Friday, August 31, 2012

Locked in the office supply closet with Jonathan Clark

Dean Liscum

I have a confession to make.

As a corporate cube dweller, I covet office supply. Actually, it's worse than that. I don't just covet the stuff. I fantasize that with the right color combination of post-it notes and pastel highlighters, I could--while on a multi-hour conference call--create a masterpiece.

To be honest, my masterpiece would be a conventional, representational artwork similar to Mark Khaisman's work as in his Irina, which he created using packaging tape on an acrylic panel and backlit with red light.

Or I'd do yet one more pointillist tribute to Seurat and create something like Eric Daigh's portraits made of push pins.

Eric Draigh, Meghan III, pushpins on board, 48" x 36"

But, I'd use those really large push pins because after about 30 minutes I would be bored with my own artistic genius and frustrated with my level of skill. Then, too, would send out Rachel Hooper to help inform me oh-what-a-piece it was and Laura Lark to advise me in...well, everything.

This sort of representational, found (in-the-office-supply-closet) art requires some skill. There's no shortage of artists that possess that skill and create art from office supplies. However, they all seem to do representative art

Houston's Jonathan Clark separates himself from the other cubical kleptomaniacs by creating abstract art as demonstrated in his show at Darke Gallery.
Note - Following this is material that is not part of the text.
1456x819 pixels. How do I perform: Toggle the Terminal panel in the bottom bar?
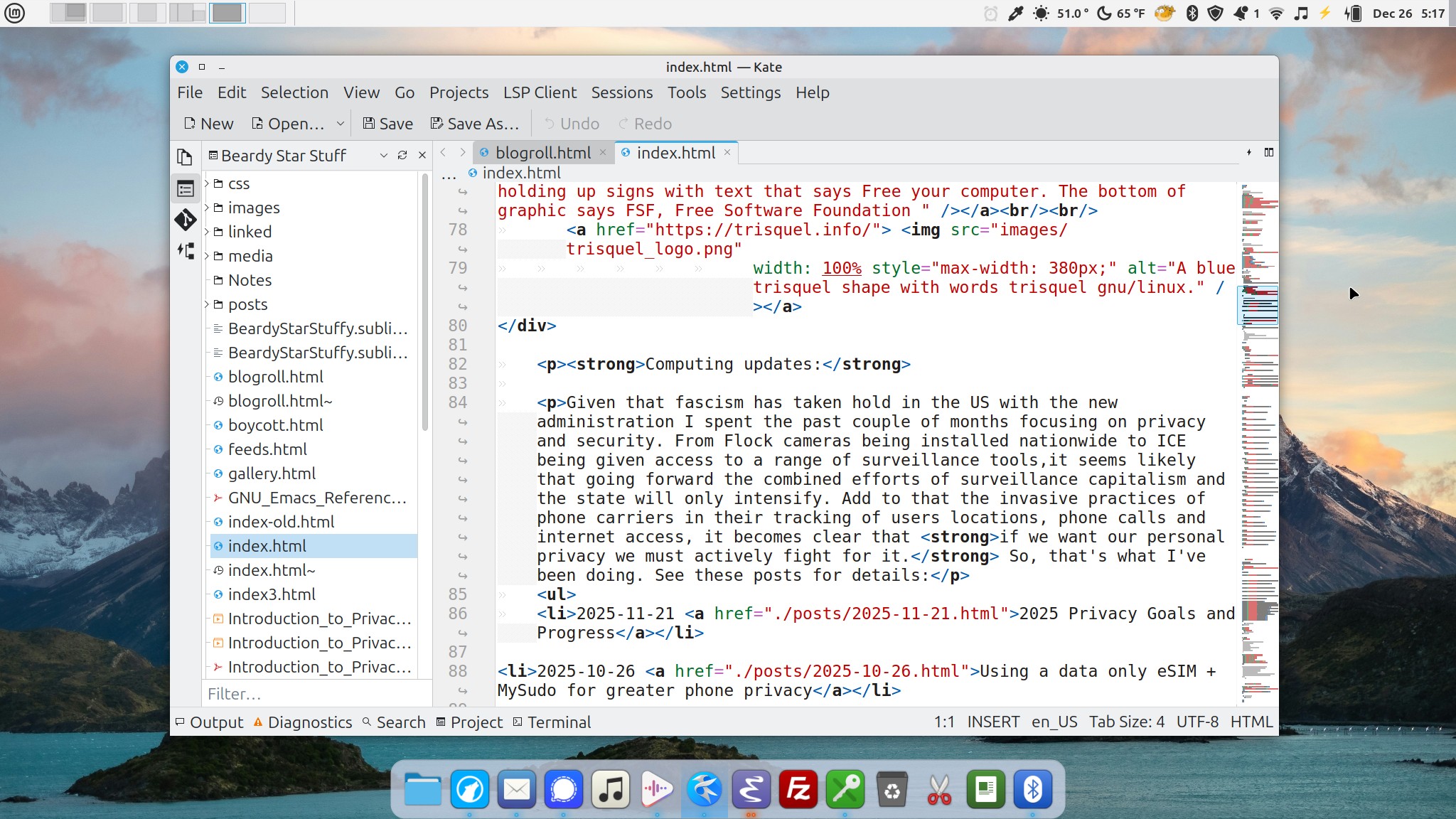tap(552, 722)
Jonathan Clark installation

The pieces are a dazzling discovery. From afar, they are fans or star bursts that capture your attention and draw you in with their detail.
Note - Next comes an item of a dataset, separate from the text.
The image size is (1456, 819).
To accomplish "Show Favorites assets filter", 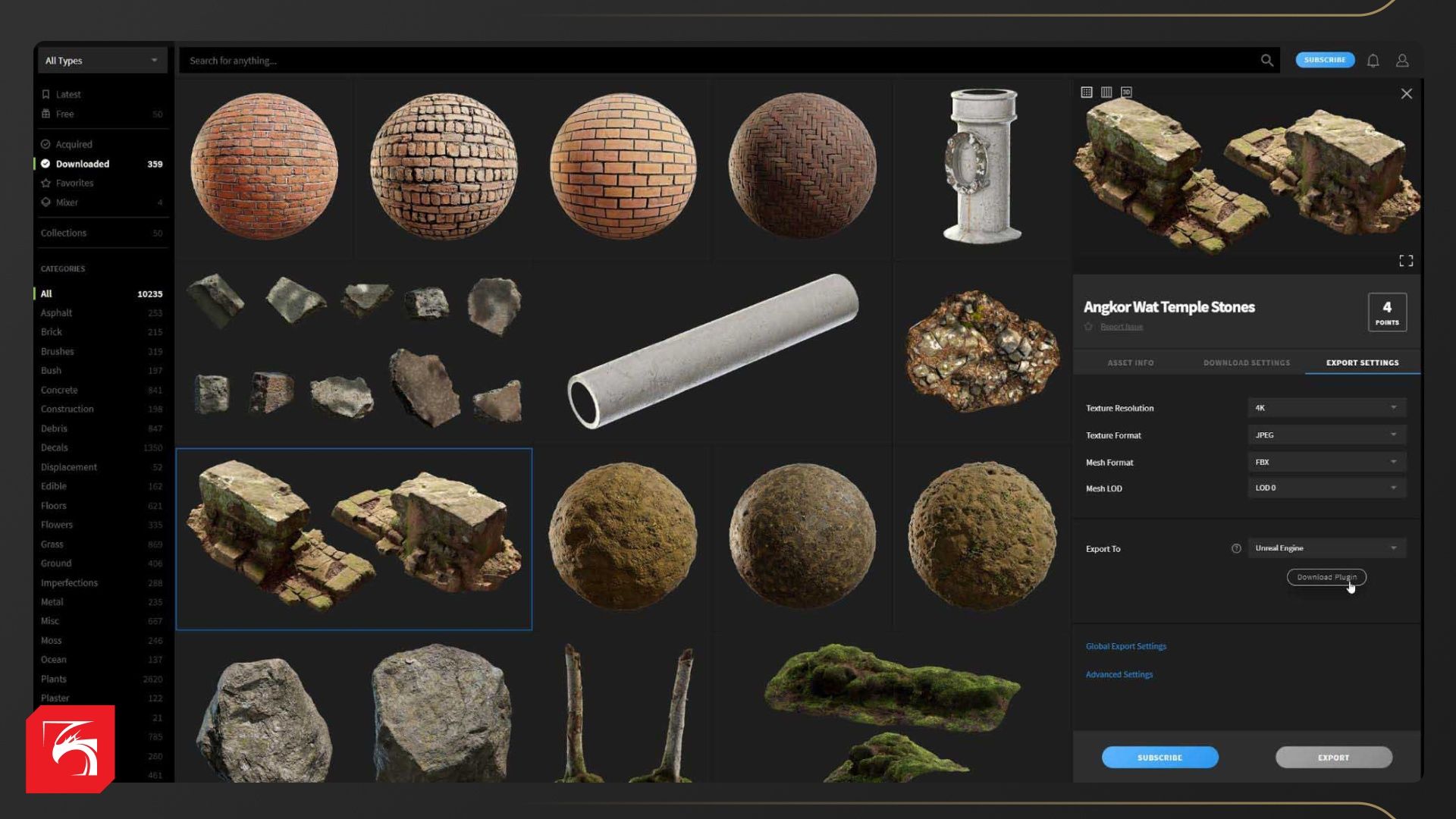I will tap(74, 183).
Jonathan Clark installation, detail

Up close, they delight as you discern the post-it notes, paper clips, pencil erasers, matches, and much more that compose the pin wheels. Also, the intricate patterns of the pieces make for some interesting shadow play.

Jonathan Clark installation, detail

Most of my appreciation is simply visual and formal. The work doesn't seem to be particularly political. It is neither portraying corporate America as a pastel colored Deathstar or serving as a performance piece in which the artist as a member of the 99% (I'm using probability, here. He could be loaded) attempts to either cripple or bankrupt the 1%'s economic enterprises by hoarding all the office supply and turning it into abstract art mandalas and merchandise.
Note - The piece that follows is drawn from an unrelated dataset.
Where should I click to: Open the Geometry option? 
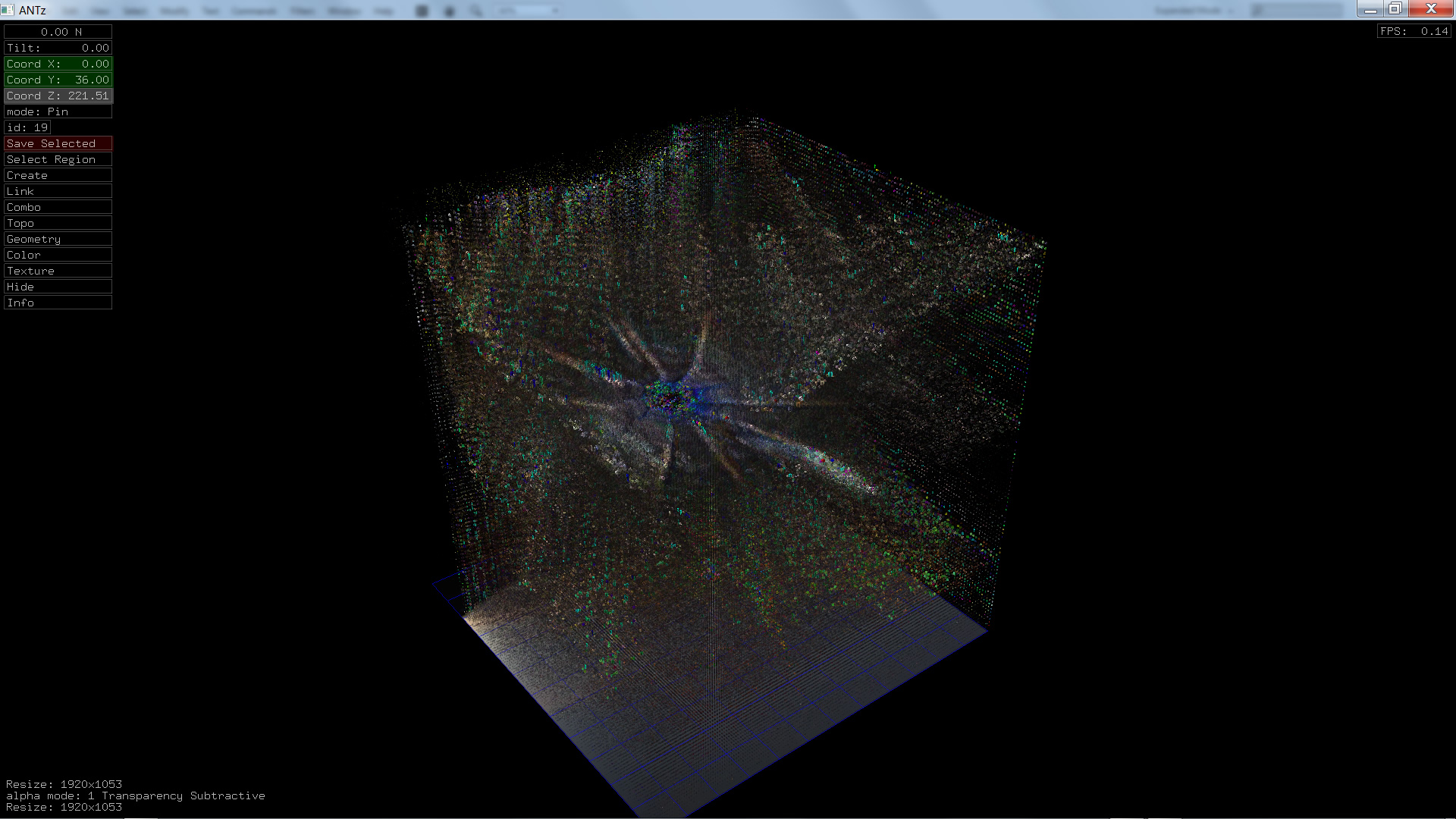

Jonathan Clark installation, detail

The star/pinwheel leitmotif does get a little tiresome after a while. But, I'm pretty sure Clark can snoop around after office hours and find some inspirational rectangles in his co-workers' desks.

Jonathan Clark installation

Perhaps among the spare change, clandestine photos, and secreted cigarettes, he'll discover a dusty leather portfolio with a legal pad in it and that will inspire him to get square.

Given the season, I'm surprised that Staples or Office Depot or some other retailer trafficking in office-school supplies hasn't hired him to do an entire series. Maybe then the kids would bring home office supply art projects that you could surreptitiously deconstruct as you needed to record a phone number or jot down a grocery list or remind yourself to send money to your favorite arts organization.

(All photos of Jonathan Clark's work are courtesy of Darke Gallery.)